Remarks of Marcia Greenberger
Co-President of the National Women’s Law Center
at the
Democratic Women’s Working Group Discussion on the Benefits to Women and Children on the American Recovery and Reinvestment Act

The American Recovery and Reinvestment Act includes a number of measures that are especially important to women and children.  Today, I’ve been asked to touch briefly on two areas: child care and education.

The Recovery Act included $2 billion in additional funding for the Child Care and Development Block Grant – which means that states will soon be receiving something they have not seen in a long time: new federal funds for child care.  This presents states with a tremendous opportunity to assist more low-income families with child care costs.  And at a time when federal child care assistance is provided to only one in seven eligible children, this infusion is long overdue.
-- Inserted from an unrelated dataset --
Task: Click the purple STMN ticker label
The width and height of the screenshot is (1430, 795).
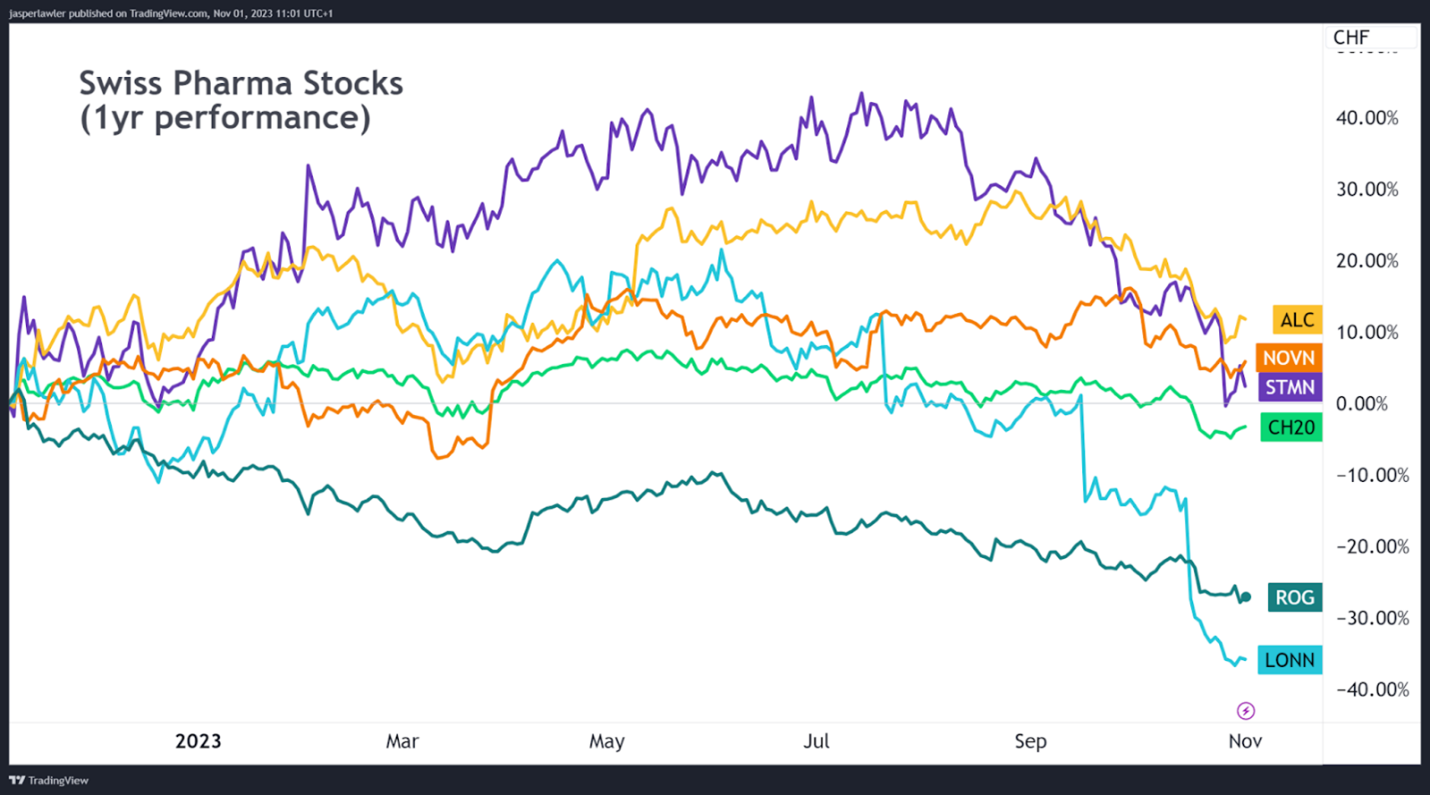Action: pyautogui.click(x=1292, y=386)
States with waiting lists will now be able to serve more families and states that currently do not have waiting lists can make more families eligible by raising their income eligibility limits.  The new funding will also enable states to improve the quality of care, with a substantial amount of funding targeted toward improving the quality of care for infants and toddlers.  In addition, the Act provides $1 billion for Head Start and $1.1 billion for Early Head Start.

With these measures, the Recovery Act will help parents afford the child care they need to work, reduce parents’ financial burdens during these difficult economic times, and provide more children the safe, stable care and early learning experiences they need.  It will also create or save jobs for child care providers – who are primarily women – and help them keep their programs in business.
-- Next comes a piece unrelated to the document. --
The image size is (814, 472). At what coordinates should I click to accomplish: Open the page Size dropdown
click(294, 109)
The Act also includes essential funding for education – including early education – and education and job training.  The Act allocates $53.6 billion to the State Fiscal Stabilization Fund to support education, which will be used, among other purposes, to improve educational outcomes for students and avoid teacher layoffs.  The Recovery Act also includes $13 billion for education programs for disadvantaged children, which could include early childhood programs; over $11 billion to local education agencies for Individuals with Disabilities Education Act programs for children ages 3 to 21; and over $15 billion to increase the maximum Pell grant by $500 over two years.  The ability to afford college is important for everyone, but for women especially, it is a matter of dollars and cents.  It is not until the average woman has some college education that she is able to earn more than the average man who lacks a high school diploma.

Finally, the Act also includes substantial investments for training and employment services for dislocated workers, youth and adults.  For example, it designates $20 million for transportation and technology training for minorities, women and economically disadvantaged individuals.  Because many of the jobs to be created with Recovery Act funds are in fields that are nontraditional for women, training is particularly important to enable them to gain the benefits of these jobs. And at a time of record-level unemployment, when over 14 million women – many of them single heads of households – are poor, this funding is critically needed.